Au départ, un phénomène de plasticité est invoqué : la musique activant plus fortement l’hémisphère droit, celui-ci pourrait prendre en charge le traitement du langage normalement laissé à l’hémisphère cérébral gauche. Récemment, à l’aide de techniques d’imagerie cérébrale, des chercheurs ont effectivement observé que c’est d’abord l’hémisphère droit qui est le plus actif lors de la réadaptation de l’aphasie. Cependant, une récupération optimale ne se fait que par la réactivation de l’hémisphère gauche. Des composantes non verbales, voire musicales, qui relèvent de l’hémisphère gauche pourraient donc être à l’origine de l’effet facilitant.

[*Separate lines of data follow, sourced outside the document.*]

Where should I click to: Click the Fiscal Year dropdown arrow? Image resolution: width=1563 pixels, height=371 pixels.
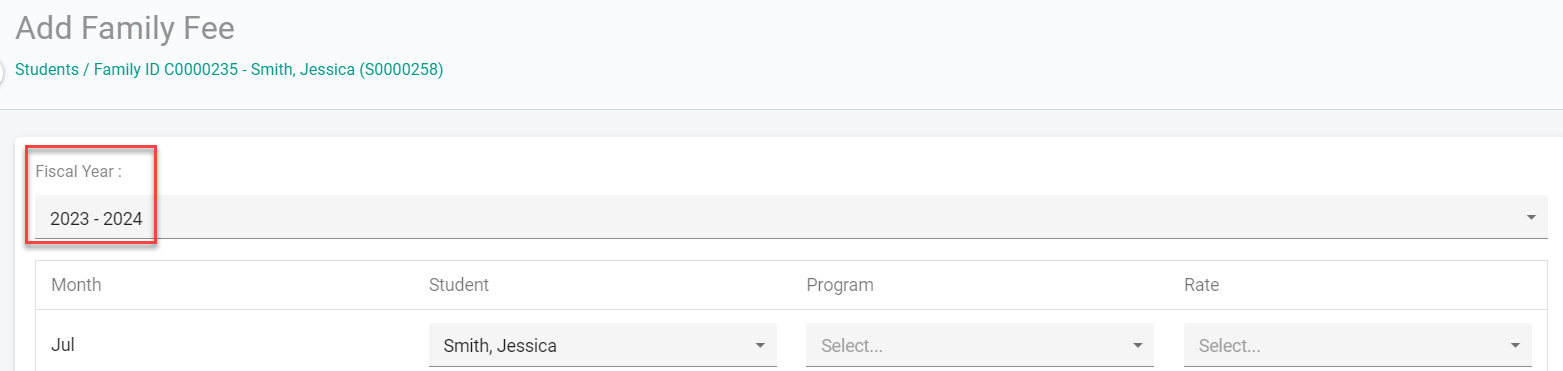[x=1531, y=218]
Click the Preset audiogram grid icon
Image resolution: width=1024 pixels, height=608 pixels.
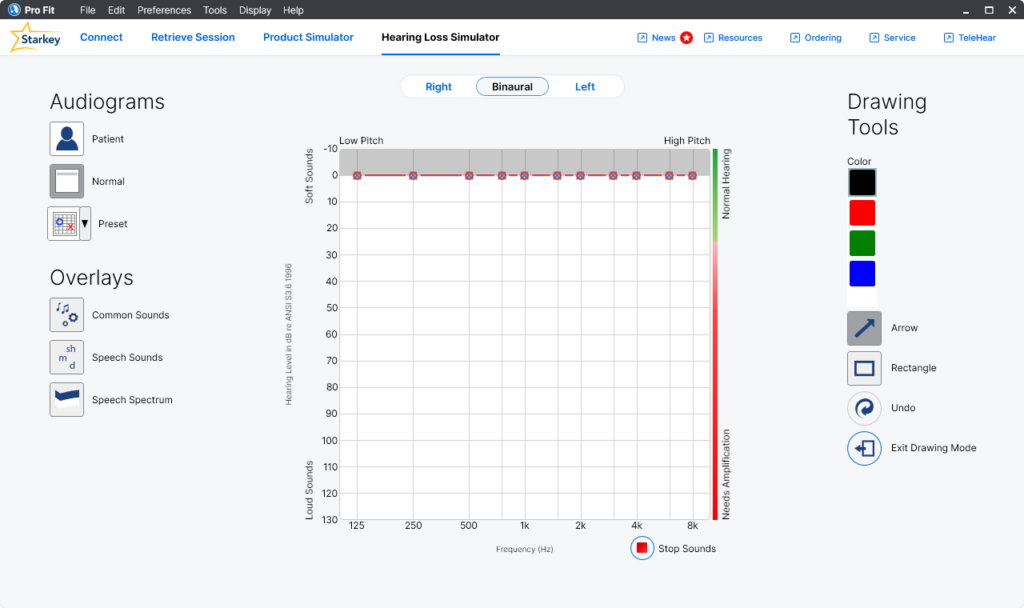coord(63,224)
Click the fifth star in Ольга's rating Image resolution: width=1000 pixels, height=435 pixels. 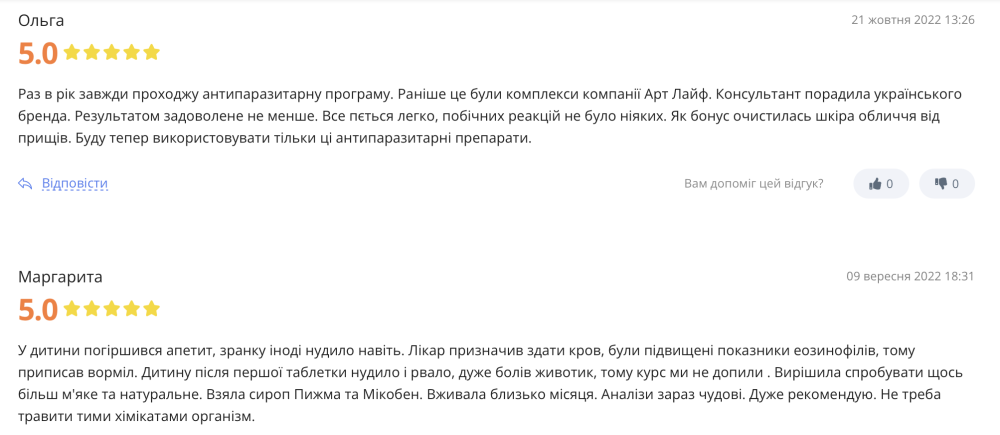(x=151, y=52)
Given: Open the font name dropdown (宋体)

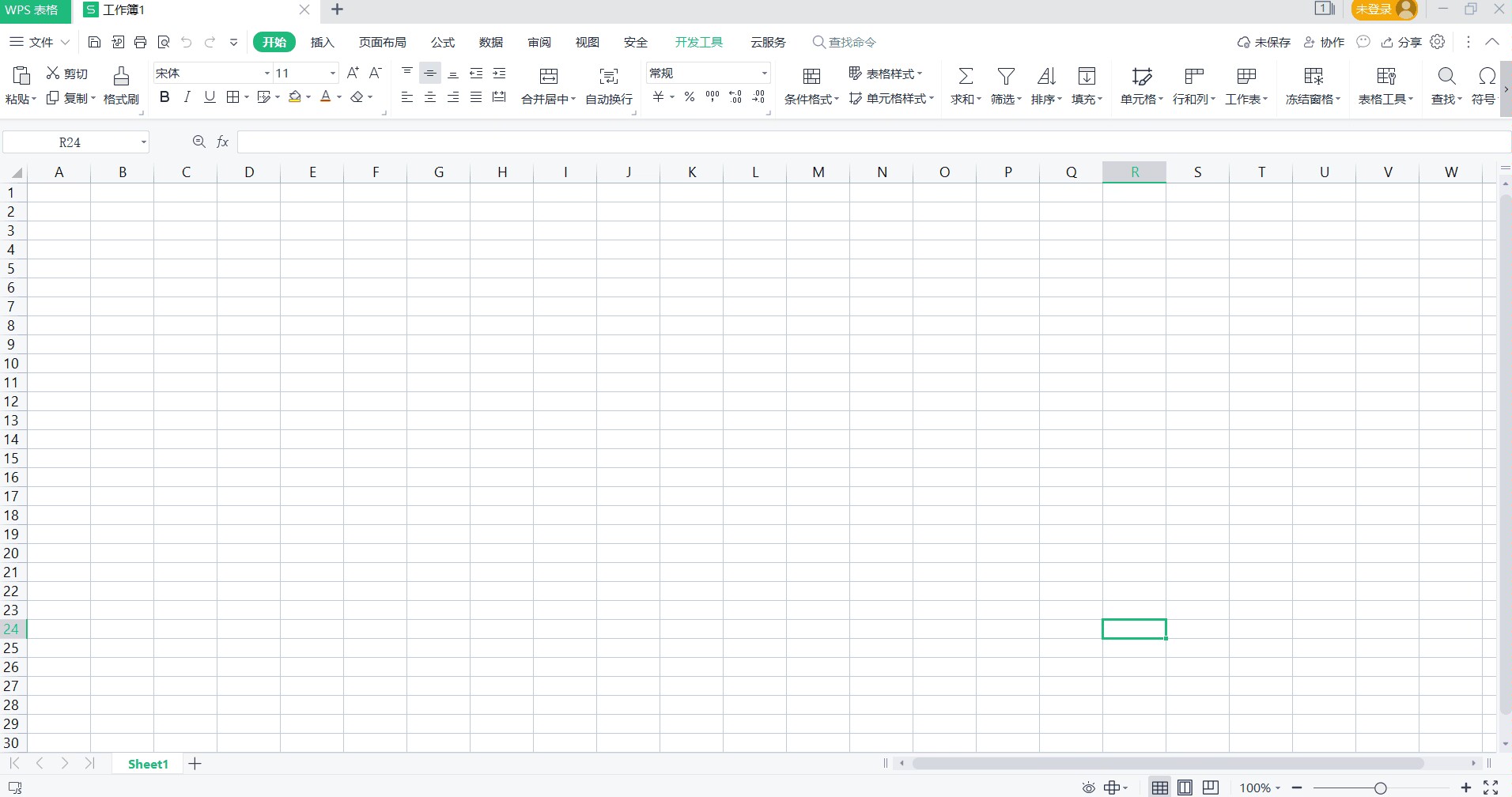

Qu’en est-il des chansons, un alliage naturel de langage et de musique, deux domaines que l’on sait distincts du point de vue neuropsychologique ? Dans le cas des chansons, certains ont avancé que la musique et le langage pourraient être intégrés sous un même code en mémoire. La musique pourrait alors donner accès à ce code intact qui contient aussi le langage. Ceci expliquerait l’aide que la musique peut apporter à la production de paroles. Par contre, d’autres raisons peuvent venir expliquer cet effet. Par exemple, en ralentissant le débit de la parole, la musique pourrait aider certaines personnes présentant une aphasie d’expression. De plus, le caractère simple et répétitif de la plupart des mélodies de chansons représente une structure qui aide à emmagasiner en mémoire. Ou encore, on pourrait assister à une dissociation automatico-volontaire, chez des personnes aphasiques, entre la production de paroles de chansons connues, qui sont bien ancrées en mémoire, et la production spontanée, généralement plus problématique.
Il existe donc de bonnes raisons de croire que la musiquer puisse améliorer la production de paroles chez certains patients. Des thérapies orthophoniques se sont d’ailleurs inspirées de ce principe pour la réadaptation des malades.

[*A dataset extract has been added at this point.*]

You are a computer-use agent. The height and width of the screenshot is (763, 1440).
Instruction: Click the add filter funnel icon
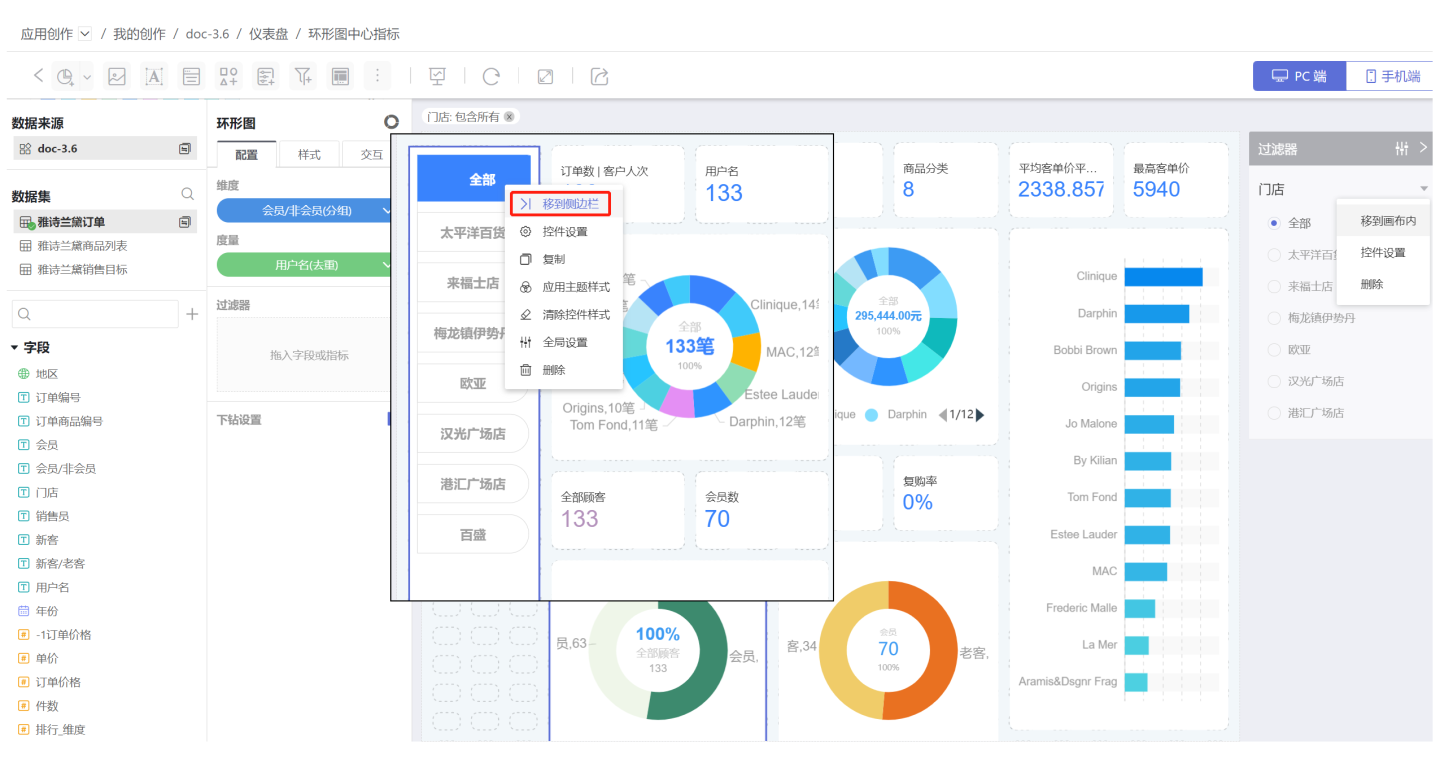coord(302,76)
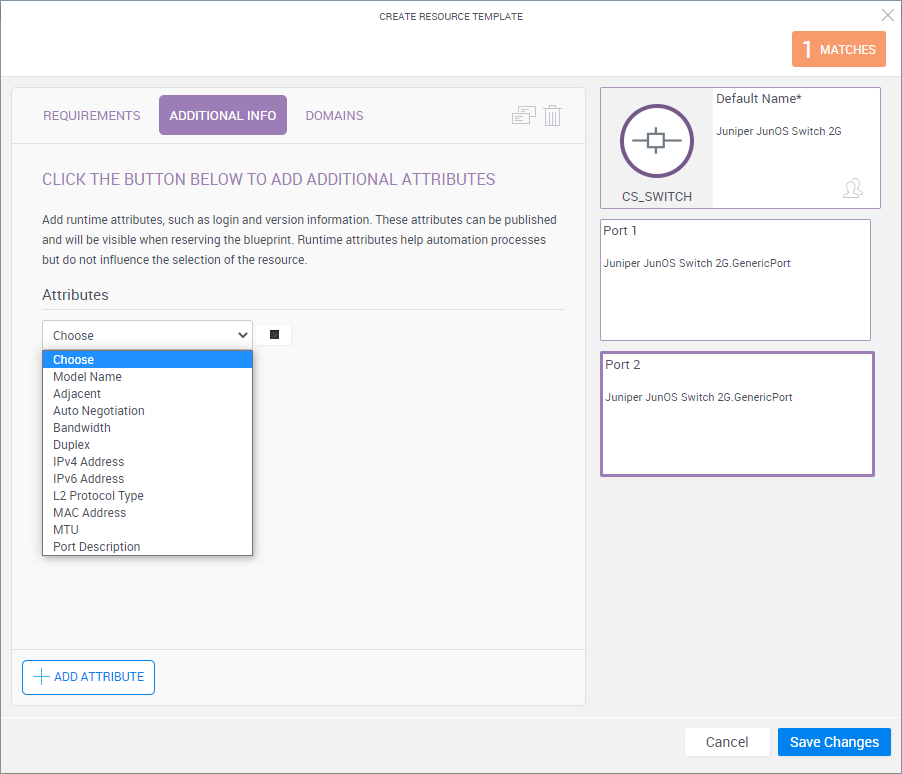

La thérapie d’intonation mélodique et rythmée, qui en est la représentante principale, met l’emphase sur un patron exagéré et simplifié, progressivement diminué, du rythme, de la prosodie et des accents pour les phrases travaillées avec les thérapeutes. Il en résulte une sorte de mélodie rythmée à deux tons. Cependant, cette technique ne semble obtenir de résultats positifs que chez certaines personnes aphasiques répondant à des critères stricts comme avoir une capacité d’autocritique, une bonne motivation ainsi qu’un discours sévèrement atteint (afin qu’une amélioration soit possible) et stéréotypée avec difficulté de répétition, caractéristiques des aphasiques de Broca (aire de Broca, zone du cerveau, siège du langage, du nom du médecin français Paul Broca qui l’a découverte en 1861).

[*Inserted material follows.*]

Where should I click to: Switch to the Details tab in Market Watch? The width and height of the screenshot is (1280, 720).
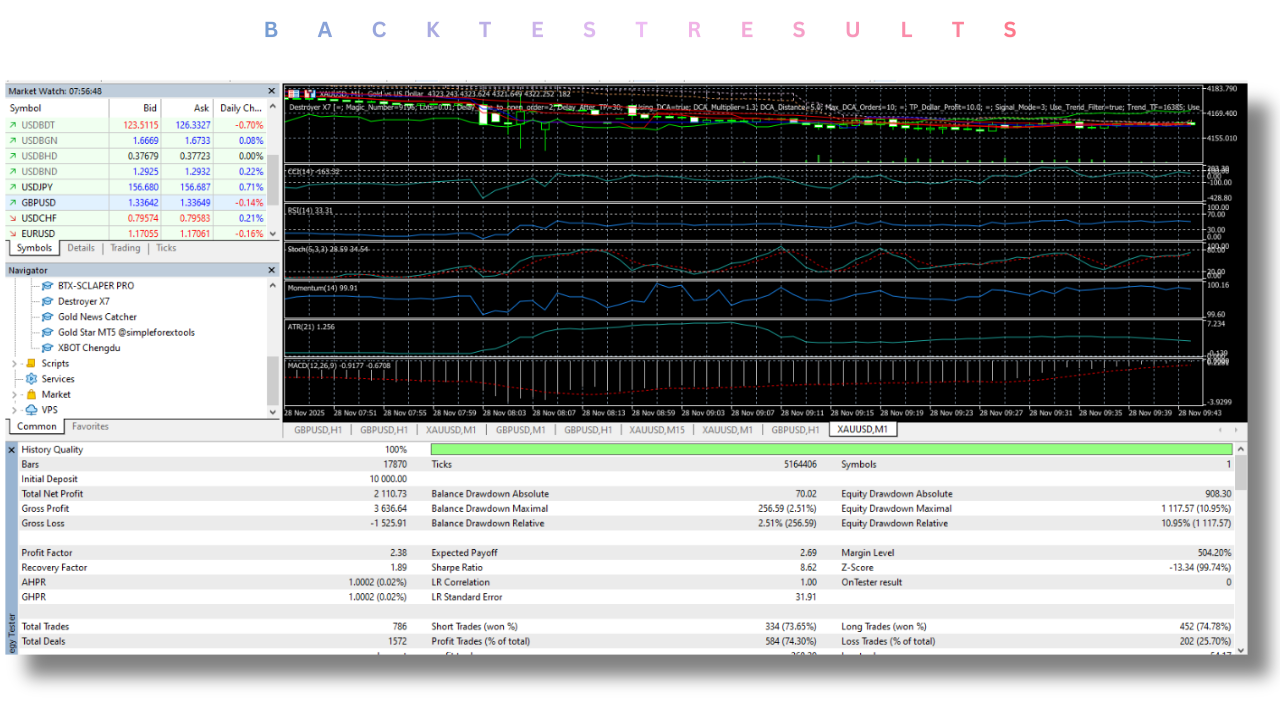(x=81, y=248)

Même si la parole chantée a acquis une bonne réputation, l’effet facilitant de la musique sur le langage est encore peu connu parce que peu étudié. Pour l’instant, la recherche n’a pu démontrer que les personnes aphasiques produisent plus de mots lorsqu’elles chantent que lorsqu’elles parlent. Des études empiriques sont donc nécessaires pour valider et expliquer ce phénomène. En plus de faire avancer les connaissances sur la place de la musique et du langage dans le cerveau, ces études possèdent un intérêt clinique : elles permettront de vérifier s’il y a de véritables raisons de penser que des personnes aphasiques vont améliorer leur production du langage par la musique ».